Infectious disease and bacteria risks
Beyond the trauma of the incident, infectious diseases and bacteria are risks only suitable for a certified, qualified professional to remove and discard. Successfully executing a meticulous and detailed-oriented cleanup under immense pressure is standard protocol when completing restorations involving biohazards and crime scenes. In addition to the biohazards on the scene, the property may have sustained significant structural damage that has to be restored within a short timeframe as well.
Restorers help ensure that no one who enters the scene after it’s cleaned is exposed to harmful diseases like Hepatitis B, Hepatitis C, AIDS, or HIV. Aside from the saturation on the floor, blood often splatters on the walls and up to the ceilings as well. Any flooring, carpeting, or furniture potentially exposed to pathogens typically need to be removed and replaced or restored.
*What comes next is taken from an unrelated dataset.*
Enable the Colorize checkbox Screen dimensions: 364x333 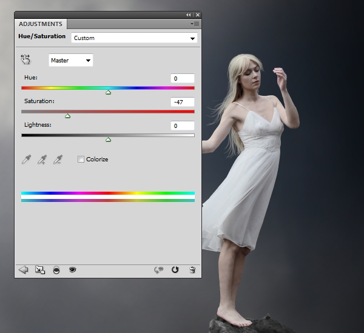pos(81,160)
Everything in the affected area has to be cleaned completely.
Sewage backups and contaminated water
A scene can also become a biohazard if the sewage backs with contaminated water, subjecting occupants to approximately two dozen dangerous diseases and parasites. In addition, restorers are professionally trained to come in and remove rare foreign agents from the scene like Ebola or Anthrax, or more common household threats like E. coli, pinworms, and salmonella. Contracting bacteria or diseases from a crime scene can cause returning and future occupants to develop a number of lifelong health conditions that may not always be reversed.
Restorers typically wear protective gear and use commercial-grade equipment, foggers, air purifiers, disinfectants, and waste containers to sanitize the site and bring it back to the original quality. Restoration professionals work systematically through a process proven to the appropriate amount of care and attention in restoring the premises back to the best condition possible.